> _Exercise details_: Below is a block of entries; repeat exactly the lines starting at the line that contains "Screen dimensions: 1568x697" and ending at the line that contains "Task: Open the Fuzz distortion type dropdown", both included.
/---
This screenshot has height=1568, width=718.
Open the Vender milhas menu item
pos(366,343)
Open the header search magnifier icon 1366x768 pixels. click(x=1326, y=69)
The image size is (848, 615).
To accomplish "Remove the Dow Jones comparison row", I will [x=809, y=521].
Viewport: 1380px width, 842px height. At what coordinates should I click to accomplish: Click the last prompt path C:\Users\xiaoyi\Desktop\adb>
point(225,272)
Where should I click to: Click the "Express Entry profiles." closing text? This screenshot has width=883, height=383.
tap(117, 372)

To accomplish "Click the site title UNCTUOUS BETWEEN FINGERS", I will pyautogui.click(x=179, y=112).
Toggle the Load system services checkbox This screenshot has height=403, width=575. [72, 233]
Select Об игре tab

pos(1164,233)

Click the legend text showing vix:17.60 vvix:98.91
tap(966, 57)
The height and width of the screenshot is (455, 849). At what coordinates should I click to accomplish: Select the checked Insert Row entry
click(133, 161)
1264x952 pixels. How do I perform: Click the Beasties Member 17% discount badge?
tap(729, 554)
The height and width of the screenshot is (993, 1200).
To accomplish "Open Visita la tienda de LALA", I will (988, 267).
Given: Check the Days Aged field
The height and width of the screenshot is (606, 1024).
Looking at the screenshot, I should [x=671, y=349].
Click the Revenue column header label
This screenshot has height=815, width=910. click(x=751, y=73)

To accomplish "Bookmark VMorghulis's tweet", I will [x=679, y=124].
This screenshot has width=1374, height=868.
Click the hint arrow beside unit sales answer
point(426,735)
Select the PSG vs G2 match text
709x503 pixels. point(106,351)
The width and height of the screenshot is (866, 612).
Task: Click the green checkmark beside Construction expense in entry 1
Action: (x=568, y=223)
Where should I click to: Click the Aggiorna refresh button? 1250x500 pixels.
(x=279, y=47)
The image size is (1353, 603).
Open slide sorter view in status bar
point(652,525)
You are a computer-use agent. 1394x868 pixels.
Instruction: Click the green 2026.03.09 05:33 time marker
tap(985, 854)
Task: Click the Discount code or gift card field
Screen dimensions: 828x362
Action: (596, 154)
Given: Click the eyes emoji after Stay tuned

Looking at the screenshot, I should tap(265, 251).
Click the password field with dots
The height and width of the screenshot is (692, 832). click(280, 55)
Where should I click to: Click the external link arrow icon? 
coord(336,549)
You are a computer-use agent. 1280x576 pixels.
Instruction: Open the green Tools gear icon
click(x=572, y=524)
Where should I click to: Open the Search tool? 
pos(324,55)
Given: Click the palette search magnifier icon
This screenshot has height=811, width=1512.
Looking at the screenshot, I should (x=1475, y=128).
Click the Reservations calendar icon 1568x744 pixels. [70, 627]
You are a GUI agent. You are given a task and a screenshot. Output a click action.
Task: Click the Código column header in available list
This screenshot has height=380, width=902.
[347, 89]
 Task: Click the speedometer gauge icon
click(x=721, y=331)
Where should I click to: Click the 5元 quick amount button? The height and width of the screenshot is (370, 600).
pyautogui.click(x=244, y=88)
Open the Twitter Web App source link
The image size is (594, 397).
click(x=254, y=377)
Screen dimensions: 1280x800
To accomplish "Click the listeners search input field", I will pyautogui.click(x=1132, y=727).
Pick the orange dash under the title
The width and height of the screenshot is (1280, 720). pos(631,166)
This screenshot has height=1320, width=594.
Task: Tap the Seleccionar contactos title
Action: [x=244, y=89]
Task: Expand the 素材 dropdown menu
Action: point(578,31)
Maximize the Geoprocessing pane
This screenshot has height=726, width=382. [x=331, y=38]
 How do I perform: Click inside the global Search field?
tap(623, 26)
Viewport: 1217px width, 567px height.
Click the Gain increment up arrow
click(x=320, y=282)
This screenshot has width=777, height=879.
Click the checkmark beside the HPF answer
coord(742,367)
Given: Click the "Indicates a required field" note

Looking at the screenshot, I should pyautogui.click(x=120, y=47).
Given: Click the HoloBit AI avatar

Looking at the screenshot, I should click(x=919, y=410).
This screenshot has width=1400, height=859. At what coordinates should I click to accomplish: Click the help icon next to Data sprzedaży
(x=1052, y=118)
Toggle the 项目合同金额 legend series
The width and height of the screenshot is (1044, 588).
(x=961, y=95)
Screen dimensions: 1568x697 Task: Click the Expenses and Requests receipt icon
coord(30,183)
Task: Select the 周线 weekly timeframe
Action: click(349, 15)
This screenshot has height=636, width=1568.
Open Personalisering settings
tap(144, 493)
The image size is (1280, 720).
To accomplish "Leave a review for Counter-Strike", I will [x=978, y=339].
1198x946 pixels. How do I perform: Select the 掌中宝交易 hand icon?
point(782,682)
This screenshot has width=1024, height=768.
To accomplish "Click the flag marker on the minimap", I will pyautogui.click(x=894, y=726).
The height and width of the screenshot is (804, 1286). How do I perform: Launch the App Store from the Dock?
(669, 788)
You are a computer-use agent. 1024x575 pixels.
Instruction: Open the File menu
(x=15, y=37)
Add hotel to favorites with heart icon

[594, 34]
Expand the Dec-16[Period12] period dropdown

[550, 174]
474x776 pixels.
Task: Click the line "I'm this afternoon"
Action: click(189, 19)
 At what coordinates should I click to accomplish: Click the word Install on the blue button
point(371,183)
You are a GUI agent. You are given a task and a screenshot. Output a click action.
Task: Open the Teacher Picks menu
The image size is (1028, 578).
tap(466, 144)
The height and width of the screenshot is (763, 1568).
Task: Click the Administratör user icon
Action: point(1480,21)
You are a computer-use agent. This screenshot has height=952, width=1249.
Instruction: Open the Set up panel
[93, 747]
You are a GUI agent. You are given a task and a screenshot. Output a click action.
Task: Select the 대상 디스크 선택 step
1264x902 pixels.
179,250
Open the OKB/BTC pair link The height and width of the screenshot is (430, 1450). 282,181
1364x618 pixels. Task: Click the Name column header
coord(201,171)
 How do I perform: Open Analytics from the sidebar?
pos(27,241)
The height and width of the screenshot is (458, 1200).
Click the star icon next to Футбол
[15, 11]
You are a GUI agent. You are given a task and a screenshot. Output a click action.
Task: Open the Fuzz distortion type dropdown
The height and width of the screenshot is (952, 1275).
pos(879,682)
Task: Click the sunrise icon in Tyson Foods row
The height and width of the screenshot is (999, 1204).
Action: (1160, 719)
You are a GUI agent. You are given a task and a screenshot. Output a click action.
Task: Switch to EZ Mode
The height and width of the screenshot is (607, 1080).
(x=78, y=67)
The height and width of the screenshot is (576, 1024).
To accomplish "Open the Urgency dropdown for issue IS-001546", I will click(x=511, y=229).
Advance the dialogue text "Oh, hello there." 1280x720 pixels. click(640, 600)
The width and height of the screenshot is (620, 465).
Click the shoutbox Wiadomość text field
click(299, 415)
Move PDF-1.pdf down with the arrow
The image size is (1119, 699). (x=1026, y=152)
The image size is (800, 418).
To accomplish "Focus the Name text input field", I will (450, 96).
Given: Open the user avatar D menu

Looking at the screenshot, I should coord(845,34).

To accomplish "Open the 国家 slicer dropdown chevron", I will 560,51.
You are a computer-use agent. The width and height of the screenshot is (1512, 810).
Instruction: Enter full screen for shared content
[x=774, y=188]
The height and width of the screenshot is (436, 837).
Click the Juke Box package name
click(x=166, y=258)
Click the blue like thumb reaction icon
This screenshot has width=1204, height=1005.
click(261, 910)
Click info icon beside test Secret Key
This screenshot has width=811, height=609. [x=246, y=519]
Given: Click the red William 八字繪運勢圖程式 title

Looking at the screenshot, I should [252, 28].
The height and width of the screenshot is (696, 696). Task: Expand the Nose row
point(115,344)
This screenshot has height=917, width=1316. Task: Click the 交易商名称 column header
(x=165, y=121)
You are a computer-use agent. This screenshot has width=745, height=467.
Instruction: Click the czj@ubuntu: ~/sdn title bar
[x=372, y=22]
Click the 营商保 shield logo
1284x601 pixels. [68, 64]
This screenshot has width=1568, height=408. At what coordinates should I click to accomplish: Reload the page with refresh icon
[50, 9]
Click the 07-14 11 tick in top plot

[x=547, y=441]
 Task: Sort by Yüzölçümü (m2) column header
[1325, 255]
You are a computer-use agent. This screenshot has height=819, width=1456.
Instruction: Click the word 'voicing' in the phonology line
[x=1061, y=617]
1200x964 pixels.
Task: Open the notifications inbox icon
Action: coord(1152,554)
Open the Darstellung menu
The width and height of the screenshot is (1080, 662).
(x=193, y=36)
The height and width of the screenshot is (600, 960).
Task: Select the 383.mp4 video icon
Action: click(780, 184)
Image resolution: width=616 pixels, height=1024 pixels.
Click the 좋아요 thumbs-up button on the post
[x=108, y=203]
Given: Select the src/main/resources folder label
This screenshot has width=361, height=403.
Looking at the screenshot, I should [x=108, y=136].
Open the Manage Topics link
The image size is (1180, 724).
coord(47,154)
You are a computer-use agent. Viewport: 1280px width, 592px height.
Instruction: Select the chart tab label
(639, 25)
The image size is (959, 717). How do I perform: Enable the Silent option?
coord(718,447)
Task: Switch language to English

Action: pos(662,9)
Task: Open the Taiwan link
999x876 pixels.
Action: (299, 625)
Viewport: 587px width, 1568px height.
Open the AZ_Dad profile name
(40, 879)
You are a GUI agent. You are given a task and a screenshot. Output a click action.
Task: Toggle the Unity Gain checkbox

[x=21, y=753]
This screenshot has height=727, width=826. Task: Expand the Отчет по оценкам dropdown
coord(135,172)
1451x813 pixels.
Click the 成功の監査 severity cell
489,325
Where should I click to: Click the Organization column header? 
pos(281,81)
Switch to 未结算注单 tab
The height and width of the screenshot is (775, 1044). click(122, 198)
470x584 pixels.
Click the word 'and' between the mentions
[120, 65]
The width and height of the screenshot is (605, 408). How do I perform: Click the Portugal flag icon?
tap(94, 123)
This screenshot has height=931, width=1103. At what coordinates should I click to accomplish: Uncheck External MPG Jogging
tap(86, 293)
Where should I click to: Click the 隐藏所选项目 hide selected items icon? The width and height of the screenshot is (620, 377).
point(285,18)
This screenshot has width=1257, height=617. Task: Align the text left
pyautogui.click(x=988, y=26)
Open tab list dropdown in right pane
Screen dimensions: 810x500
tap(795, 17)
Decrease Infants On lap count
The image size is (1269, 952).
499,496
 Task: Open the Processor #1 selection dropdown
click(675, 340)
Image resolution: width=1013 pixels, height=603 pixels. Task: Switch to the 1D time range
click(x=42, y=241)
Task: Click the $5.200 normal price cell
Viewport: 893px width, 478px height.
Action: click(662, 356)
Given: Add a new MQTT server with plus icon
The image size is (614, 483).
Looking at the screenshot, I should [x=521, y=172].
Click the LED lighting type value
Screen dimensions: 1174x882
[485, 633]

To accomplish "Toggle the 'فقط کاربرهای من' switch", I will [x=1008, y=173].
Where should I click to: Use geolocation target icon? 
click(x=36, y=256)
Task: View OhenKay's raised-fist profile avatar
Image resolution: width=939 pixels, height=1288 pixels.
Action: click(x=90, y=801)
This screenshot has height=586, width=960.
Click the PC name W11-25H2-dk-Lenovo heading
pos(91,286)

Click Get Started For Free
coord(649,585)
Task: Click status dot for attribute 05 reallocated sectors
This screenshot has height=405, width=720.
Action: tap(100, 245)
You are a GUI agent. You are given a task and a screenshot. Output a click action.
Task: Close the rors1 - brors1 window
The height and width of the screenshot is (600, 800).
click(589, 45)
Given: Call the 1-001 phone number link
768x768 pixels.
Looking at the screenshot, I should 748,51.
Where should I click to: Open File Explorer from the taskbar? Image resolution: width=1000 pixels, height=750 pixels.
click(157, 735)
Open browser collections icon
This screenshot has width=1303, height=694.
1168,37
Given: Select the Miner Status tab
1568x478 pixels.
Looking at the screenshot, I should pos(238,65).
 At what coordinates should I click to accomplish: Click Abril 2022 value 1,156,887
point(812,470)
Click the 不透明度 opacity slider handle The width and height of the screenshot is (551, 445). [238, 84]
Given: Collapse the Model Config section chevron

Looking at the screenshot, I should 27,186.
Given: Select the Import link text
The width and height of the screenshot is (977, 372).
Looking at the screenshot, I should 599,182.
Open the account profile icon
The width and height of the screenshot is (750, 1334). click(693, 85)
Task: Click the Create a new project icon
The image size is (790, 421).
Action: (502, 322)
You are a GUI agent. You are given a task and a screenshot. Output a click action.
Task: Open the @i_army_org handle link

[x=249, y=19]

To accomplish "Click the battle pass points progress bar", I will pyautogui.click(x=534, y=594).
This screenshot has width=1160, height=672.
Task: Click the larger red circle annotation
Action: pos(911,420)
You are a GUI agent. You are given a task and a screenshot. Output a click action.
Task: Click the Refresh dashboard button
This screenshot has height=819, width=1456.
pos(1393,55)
\---
> _Reply to the task_:
Screen dimensions: 1568x697 Task: Click the Expenses and Requests receipt icon
coord(30,183)
Task: Select the 周线 weekly timeframe
Action: click(349, 15)
This screenshot has height=636, width=1568.
Open Personalisering settings
tap(144, 493)
The image size is (1280, 720).
To accomplish "Leave a review for Counter-Strike", I will [x=978, y=339].
1198x946 pixels. How do I perform: Select the 掌中宝交易 hand icon?
point(782,682)
This screenshot has width=1024, height=768.
To accomplish "Click the flag marker on the minimap", I will pyautogui.click(x=894, y=726).
The height and width of the screenshot is (804, 1286). How do I perform: Launch the App Store from the Dock?
(669, 788)
You are a computer-use agent. 1024x575 pixels.
Instruction: Open the File menu
(x=15, y=37)
Add hotel to favorites with heart icon

[594, 34]
Expand the Dec-16[Period12] period dropdown

[550, 174]
474x776 pixels.
Task: Click the line "I'm this afternoon"
Action: click(189, 19)
 At what coordinates should I click to accomplish: Click the word Install on the blue button
point(371,183)
You are a GUI agent. You are given a task and a screenshot. Output a click action.
Task: Open the Teacher Picks menu
The image size is (1028, 578).
tap(466, 144)
The height and width of the screenshot is (763, 1568).
Task: Click the Administratör user icon
Action: point(1480,21)
You are a computer-use agent. This screenshot has height=952, width=1249.
Instruction: Open the Set up panel
[93, 747]
You are a GUI agent. You are given a task and a screenshot. Output a click action.
Task: Select the 대상 디스크 선택 step
1264x902 pixels.
179,250
Open the OKB/BTC pair link The height and width of the screenshot is (430, 1450). 282,181
1364x618 pixels. Task: Click the Name column header
coord(201,171)
 How do I perform: Open Analytics from the sidebar?
pos(27,241)
The height and width of the screenshot is (458, 1200).
Click the star icon next to Футбол
[15, 11]
You are a GUI agent. You are given a task and a screenshot. Output a click action.
Task: Open the Fuzz distortion type dropdown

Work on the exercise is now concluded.